By the way, Marianna Dengler paid for tickets so I could take the local girls in the 'hood to the opening of Beloved at the fancy theater here. THEY understood it, with barely ANY experience in any of the above subjects, except what we'd discussed from films they'd seen at my home. But they got it, just like my illiterate, hillbilly grandma was the ONLY person who understood the e.e. cummings poem I read at my father's memorial!

I think we learn too much stuff and that's how we lose intuition and native emotion.

So, by watching horror, which is a huge genre of multiple sub categories, I am learning how to think for my self, not by rote formula, and still tell an effective story.

I'm also so appreciating cinematography, SOUND and music, etc.

I'm not interested in snuff, violence, etc. I'm interested in story telling. I've even learned some interesting stuff from Ed Wood. He's not as awful as people think, writing wise. His thinking and storytelling were interesting. I loved "Glen or Glenda" and am now trying to wade through "Bride of the Monster," which has some decent writing in it.

There's a film called "Matinee" with John Goodman. He's bringing a B horror film to a theater in the Florida Keys. It's called "Mant," about a mutated man/ant, product of nuclear radiation. Problem is, he's doing it just as the local sailors are on stand by from the Cuban Missile Crisis. It's a great discussion of nukes, the effects of Cold War propaganda on civilians, etc. But it's VERY funny and VERY scary, but not for horror reasons. It doesn't preach at all and it's really entertaining.

I first watched James Whale's Frankenstein with a new eye after Vito Russo's book Celluloid Closet, which taught me how to really look at movies. I've never been to film school, you see. I began to see all kinds of interesting stuff in Frankenstein: subversive ideas, sexualities, abstract art, metaphors, etc.

So, I'm learning how to write my story by watching other story tellers of unusual tales.

ALSO: It is very gratifying to me that I am unliving some childhood trauma. I was TERRIFIED, as a child, by the film, Them, which was the original, nuclear mutant ant film (and filmed in places I frequented, like Joshua Tree and the Los Angeles River).

That's why I rewatched The Exorcist today. I'm thinking of revisiting other films onto which I'd projected the terror of my childhood, as well.

I'm still flirting with Lugosi's Dracula, by sneaking up on it with those bad Ed Wood movies.
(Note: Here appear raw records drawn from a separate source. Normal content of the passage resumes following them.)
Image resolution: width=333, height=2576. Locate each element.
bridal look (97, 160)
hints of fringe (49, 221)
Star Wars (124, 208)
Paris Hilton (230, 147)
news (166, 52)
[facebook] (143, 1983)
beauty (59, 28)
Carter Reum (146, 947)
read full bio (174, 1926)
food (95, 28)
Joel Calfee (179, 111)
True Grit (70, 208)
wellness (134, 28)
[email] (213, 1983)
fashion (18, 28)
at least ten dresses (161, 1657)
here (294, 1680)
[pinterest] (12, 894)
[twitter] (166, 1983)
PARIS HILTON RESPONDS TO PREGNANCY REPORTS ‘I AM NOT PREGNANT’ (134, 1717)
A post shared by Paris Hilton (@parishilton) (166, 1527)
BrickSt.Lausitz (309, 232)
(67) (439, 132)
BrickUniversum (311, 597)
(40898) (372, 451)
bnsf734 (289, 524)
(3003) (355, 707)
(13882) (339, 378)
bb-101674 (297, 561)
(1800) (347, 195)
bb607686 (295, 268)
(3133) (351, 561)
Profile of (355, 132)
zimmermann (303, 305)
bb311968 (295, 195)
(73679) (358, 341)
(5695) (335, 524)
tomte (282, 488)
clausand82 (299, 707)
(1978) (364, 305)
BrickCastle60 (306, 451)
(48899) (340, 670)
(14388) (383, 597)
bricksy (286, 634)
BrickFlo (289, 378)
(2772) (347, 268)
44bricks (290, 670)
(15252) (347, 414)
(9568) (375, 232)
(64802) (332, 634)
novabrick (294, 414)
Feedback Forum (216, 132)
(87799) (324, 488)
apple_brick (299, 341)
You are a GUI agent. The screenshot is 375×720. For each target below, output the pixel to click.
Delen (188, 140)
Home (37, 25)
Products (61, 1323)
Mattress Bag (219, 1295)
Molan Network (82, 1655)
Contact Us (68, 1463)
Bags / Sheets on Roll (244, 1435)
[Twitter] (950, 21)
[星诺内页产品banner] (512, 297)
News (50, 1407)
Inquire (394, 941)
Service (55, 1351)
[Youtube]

I've developed a genuine affection for Lugosi as a result, but still can't bring myself to watch Dracula.

Dracula symbolizes the late night visits to my bed by my parents, you see. I'll get there, just not yet.

But I could hug Lugosi now; back then, I can't tell you how frightened I was of him, or anybody with an accent like his. Our neighbors were Czech, and I was convinced he'd jump the fence with a knife in his mouth and kill us all in our sleep (effects of Cold War stuff here).

I do not remember most of my childhood. Dracula may bring some stuff back, given how resistant I am to viewing it.

But, I made it through The Exorcist today without any traumatic memory associations, so maybe it's time.

Seeing Lugosi now, knowing how painful, lonely and frightened his life was in addiction, I feel myself want to cry. I learned this from the movie, Ed WOod, and then looked Lugosi up. He was a sad old man, desperate and broke, with no other talent besides being the bogey man. sigh.

See, a lot of stuff gets classified as horror just because nobody really knows what else to do with it. It's the weird independent films, the real artists, the backwater messages and ideas.

What passes for horror these days is just pathetic. Some of this older stuff, the foreign stuff, the low budget stuff, though, is really interesting.

There's a film called Horror In The Wind. A drug gets accidentally released on the population. It was SUPPOSED to keep people pacified. It was an experiment of the theocratic government of the USA, under President Pat Roberston. But something goes horribly wrong. Instead of making people passive, it just reverses sexual orientation: all straights are now Queer and Queers heterosexual. The CONVERSATIONS about this are PRECIOUS. It's a TERRIBLE movie, but it should be a cult classic. I call it the Attack of the Killer Tomatoes for Queer Nation. It's a lot of fun. That is categorized as a horror movie!